Chunk ID Origination and Client-Server Communication

Jason Cairns


N.B. There were originally some TiKz figures that have since been lost; the document may make less sense without them.

1 Introduction

The problem of chunk ID origination as discussed in Initial Chunk Message Queue Experiments dictates much of the client-server communication, as well as the state of knowledge in the network, given that chunk ID is used as the key to send messages relevant to a particular chunk. This document serves to model the differences between naive client-originated chunk ID’s, and server-originated chunk ID’s, with an evaluation and proposal that aims at overcoming the limitations involved in the models.

2 Modelling

The models consist of communication over time between a client and a server, intermediated by a queue server. The client runs the pseudo-program described in lst. 1, where variables x, y, and z are chunk references, and variables i and j are local. Every action on distributed chunk references entails pushing a message to the queue named by the associated chunk ID, requesting the relevant action to be performed.

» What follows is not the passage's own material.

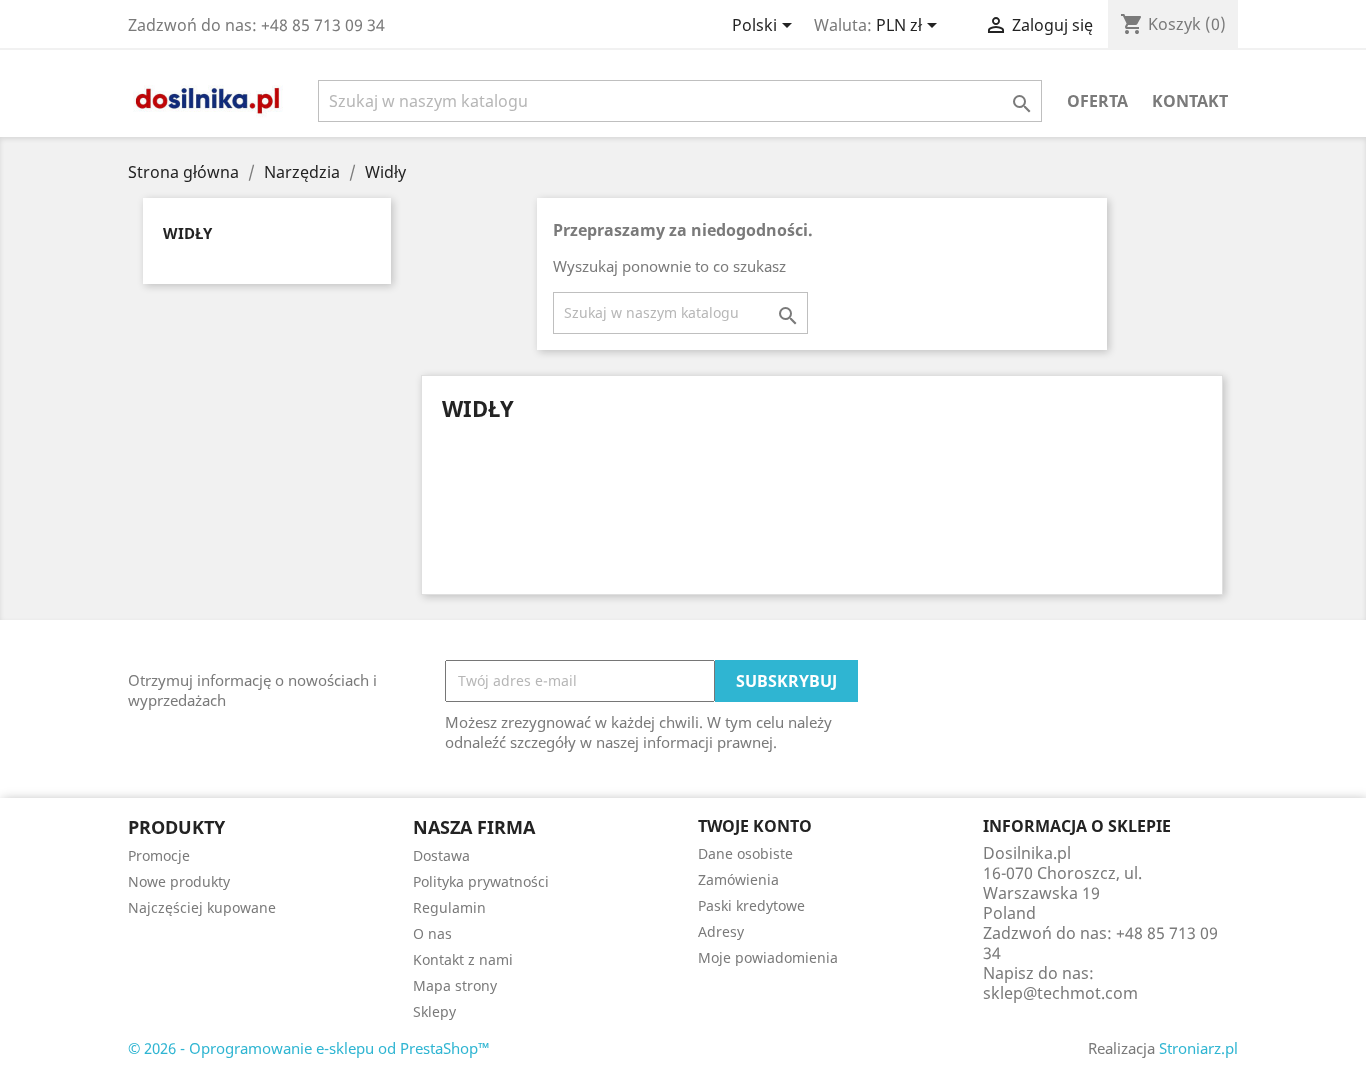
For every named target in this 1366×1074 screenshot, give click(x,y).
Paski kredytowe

Listing 1: Modelled Client Program

    y <- f(x)   # dist, no wait
    f(i)        # local
    z <- f(y)   # dist, no wait
    f(j)        # local
    f(z)        # dist, wait

The server follows a loop of listening on queues relevant to the chunks that it stores and performing requests from the messages popped in order from them, through taking the function relayed in the message and performing it on the local object identified by the chunk ID given by the queue name the message was popped from. Without loss of generality, the function f is considered to take constant time on local objects, and messages likewise have constant latency; the ratio of latency to operation time is irrelevent to what is demonstrated in these models. Assignment, message listening, and message switching by the queue are considered to be instantaneous events. The models are depicted as space-time diagrams, with modifications to the original styling[1], including colour coding, where the colours aim to make each job more distinct.

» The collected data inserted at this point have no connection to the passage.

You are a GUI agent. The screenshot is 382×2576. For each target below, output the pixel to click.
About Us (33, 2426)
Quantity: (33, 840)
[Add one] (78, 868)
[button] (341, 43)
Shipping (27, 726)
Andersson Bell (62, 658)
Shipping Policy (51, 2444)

2.1 Client-Originated Chunk ID

In the client-originated chunk ID model, in addition to the generic model description posed in sec. 2, the client sends a chunk ID as part of its messages if the result of the function on the distributed object includes assignment. If there is no assignment, the message includes a job ID instead, naming a job queue to be monitored by the client. If the server receives a job ID, it sends the value of the computed function to the queue with that job ID as it’s key, sending no messages otherwise.

2.2 Server-Originated Chunk ID

In the server-originated chunk ID model, given that the client doesn’t know the chunk ID of created chunk references, leaving that to the server, it sends out messages with job IDs, creating chunks references that at first reference the job ID, but when the actual chunk ID is required, waiting on the job ID queue for a message containing it’s chunk ID. The server correspondingly sends chunk IDs of each newly assigned chunk to the job ID queue specified in the request, sending values instead if not directed to perform assignment.

3 Evaluation

Clearly, the server-originated chunks result in significantly more waiting on the client end, as the chunk ID needs to be attained for every operation on the associated chunk, which is only able to be acquired after completing the function.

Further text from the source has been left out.